Und natürlich hat er auch seinen kleinen Rasen, auf dem Tisch und Gartenstühle stehen, und ein Grill.
Bei seinem Vater könnte er damit nicht punkten, weil die Gänseblümchen, die der immer mit dem Hinweis,
das ist Unkraut, das muss weg, aussticht hier am nächsten Tag schon wieder die Köpfchen recken.

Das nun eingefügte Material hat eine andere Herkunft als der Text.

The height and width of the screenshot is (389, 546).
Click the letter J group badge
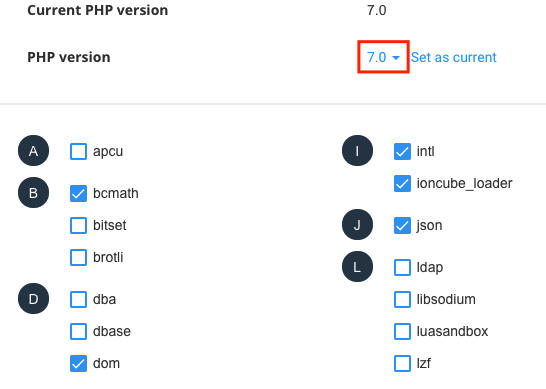coord(357,225)
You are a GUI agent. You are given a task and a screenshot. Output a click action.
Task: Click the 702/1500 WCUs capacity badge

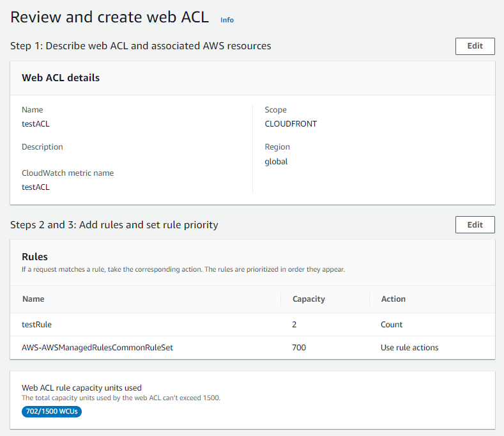52,412
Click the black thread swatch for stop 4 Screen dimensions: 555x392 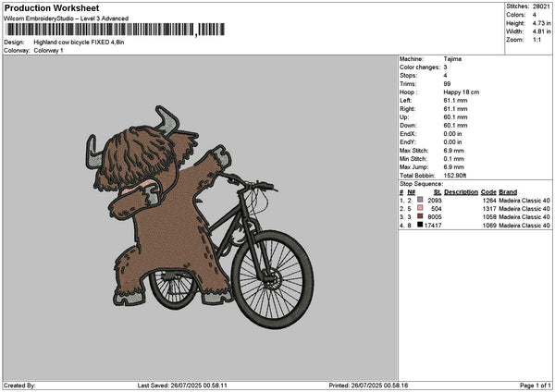(x=420, y=225)
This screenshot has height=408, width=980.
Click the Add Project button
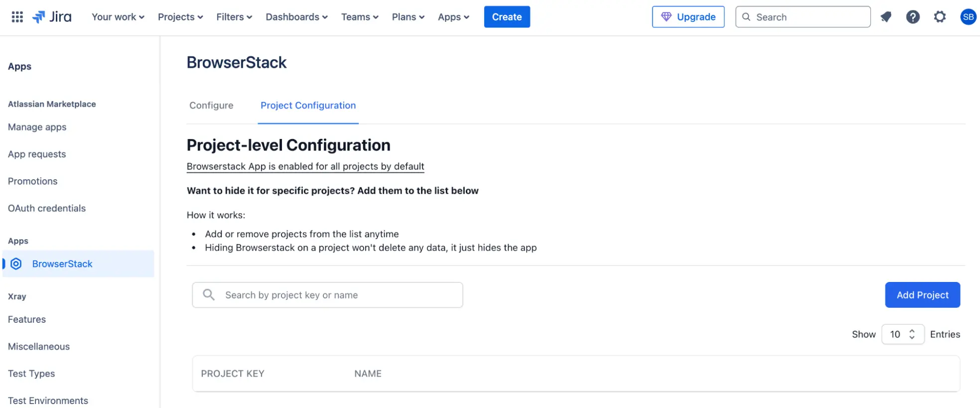pos(922,295)
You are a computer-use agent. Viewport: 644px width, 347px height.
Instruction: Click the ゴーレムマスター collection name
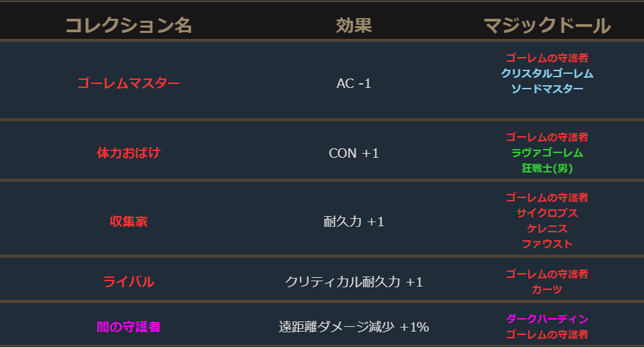click(128, 84)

Und er mag die Farben blühender Blumen, so dass er sich doch auf ein Duell mit der Natur einlässt und
ihr hier und da kleine Beete abtrotzt. Die Schneeglöckchen, die nach der Schmelze noch einmal seine Wiese
weißen sind nicht sein Werk, die Krokusse, Osterglocken und Tulpen im Frühjahr schon. Akelei und Mohn
waren immer schon da, aber durch Sammeln und großzügige Aussaat des Samens sorgt er für dauernde
Vermehrung.

Ebenso verfährt er mit dem Fingerhut, den er um so schöner findet, je kräftiger die Farben und je grober die Innenzeichnungen der Blüten sind. Dieses Jahr freut er sich nicht nur über besonders viele, sondern auch
über Prachtexemplare, die zweieinhalb Meter hoch sind und auf halber Höhe kronenleuchtermäßig vier
Blüharme abzweigen.

Pfingstrosen, Klematis, Rittersporn und wie sie alle heißen pflegt er vielleicht zu wenig, dafür sind
Kirschlorbeer, der sich hemmungslos auswuchert und der Efeu, der das Fallrohr der Regenrinne
engquetscht, alte Bekannte seiner Astschere.

An den Rosen kann er sich nur erfreuen, wenn die Rehe, die er nicht verscheuchen mag, weil ihn ihr Anblick
nach all den Jahren hier immer noch erfreut, ihm etwas überlassen.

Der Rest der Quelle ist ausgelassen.